Tuesday, September 23, 2008
Saberists predict better than Insiders
Thanks to Vegas Watch, we see that PECOTA and Neyer were off by 10 games, Vegas was off by 11, and Olney/Phillips were off by 13. Lovely.
Now, here’s the fun part. Ready? If you had forecasted every single team to finish as 81-81, the RMSE would have been 10.6. That is, of the 12 smartest and most experienced guys that Vegas Watch decided to track, here is the list, with the perfectly competitive balanced vote listed:
9.6 PECOTA
10.2 Neyer
10.5 Law
10.6 Perfectly Competitive Balanced (all teams predicted at 81-81)
10.8 Vegas
11.1 Passan
11.3 Sheehan
11.4 Brown
11.7 Kurkijan
12.1 Stark
12.1 Henson
12.4 Phillips
13.0 Olney
Says it all doesn’t it?
We know that the “insiders” are terrible at pretty much anything resembling analysis.
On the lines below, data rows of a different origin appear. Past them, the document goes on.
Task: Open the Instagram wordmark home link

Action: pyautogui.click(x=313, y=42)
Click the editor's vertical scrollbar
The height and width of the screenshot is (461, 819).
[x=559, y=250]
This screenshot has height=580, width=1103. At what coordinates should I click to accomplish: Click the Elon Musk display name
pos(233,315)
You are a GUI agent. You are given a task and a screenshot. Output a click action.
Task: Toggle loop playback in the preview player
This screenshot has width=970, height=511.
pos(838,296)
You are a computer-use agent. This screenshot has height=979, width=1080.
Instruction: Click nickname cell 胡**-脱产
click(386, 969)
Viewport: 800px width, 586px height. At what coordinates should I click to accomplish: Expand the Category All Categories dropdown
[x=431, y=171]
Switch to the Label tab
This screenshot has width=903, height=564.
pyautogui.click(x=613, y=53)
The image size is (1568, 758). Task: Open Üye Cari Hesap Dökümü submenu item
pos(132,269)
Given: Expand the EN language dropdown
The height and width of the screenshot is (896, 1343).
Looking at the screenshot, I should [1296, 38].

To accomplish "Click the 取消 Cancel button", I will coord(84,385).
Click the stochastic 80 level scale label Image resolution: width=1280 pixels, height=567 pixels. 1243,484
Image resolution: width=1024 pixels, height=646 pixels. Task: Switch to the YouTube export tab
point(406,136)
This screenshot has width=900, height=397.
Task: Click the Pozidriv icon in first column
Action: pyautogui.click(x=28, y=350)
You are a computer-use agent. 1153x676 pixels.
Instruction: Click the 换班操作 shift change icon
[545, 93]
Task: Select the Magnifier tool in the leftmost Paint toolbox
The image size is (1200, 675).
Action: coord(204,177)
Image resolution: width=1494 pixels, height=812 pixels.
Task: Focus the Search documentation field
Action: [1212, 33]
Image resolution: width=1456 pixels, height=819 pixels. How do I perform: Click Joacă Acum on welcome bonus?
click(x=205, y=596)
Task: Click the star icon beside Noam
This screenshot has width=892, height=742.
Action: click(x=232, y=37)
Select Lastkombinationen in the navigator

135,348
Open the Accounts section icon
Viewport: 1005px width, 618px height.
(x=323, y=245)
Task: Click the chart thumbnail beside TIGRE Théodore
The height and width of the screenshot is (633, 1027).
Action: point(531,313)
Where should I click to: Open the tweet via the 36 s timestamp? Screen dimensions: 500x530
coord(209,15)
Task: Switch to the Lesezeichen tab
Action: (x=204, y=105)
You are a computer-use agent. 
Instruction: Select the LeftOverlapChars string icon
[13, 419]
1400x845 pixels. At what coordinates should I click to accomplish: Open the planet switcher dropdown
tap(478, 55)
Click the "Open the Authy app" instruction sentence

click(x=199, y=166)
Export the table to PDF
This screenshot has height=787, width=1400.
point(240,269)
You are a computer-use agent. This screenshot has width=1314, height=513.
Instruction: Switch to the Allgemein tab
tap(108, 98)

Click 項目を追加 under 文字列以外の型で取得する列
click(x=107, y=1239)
So that is a dead issue.
The reason that 81-81 for every team does so “well” might just be that RMSE is a really bad way of evaluating these numbers. By going with 81-81, obviously you guarantee that you won’t be off by more than a certain amount. If you predict 93 wins for a team, there is a certain chance that they will win only 70 and you will be off by 23 wins! Almost never going to happen (23 win difference) if you pick 81.
How about just evaluating everyone based on whether that picked a team to be under or over .500? How does 81-81 do against everyone else? Or against the Vegas line? Lot of better ways of evaluating these projections than RMSE. RMSE might work if you are comparing one person’s picks to another. Even then, I am not sure. One of the problems is that one really bad result is going to skew someone’s results badly. Say I nail just about every team in terms of how good or bad they are, but I pick one team to win 130 games and they “only” win 91. I probably have a bad average RMSE, but I pretty much nailed everyone. In fact, if you knew that you were going to be evaluated using RMSE, it might behoove you to keep all your numbers near 81. A good team gets 85 and a bad one 77. How would each person do if we changes their picks using that criteria? I bet that just about everyone does better than 81-81!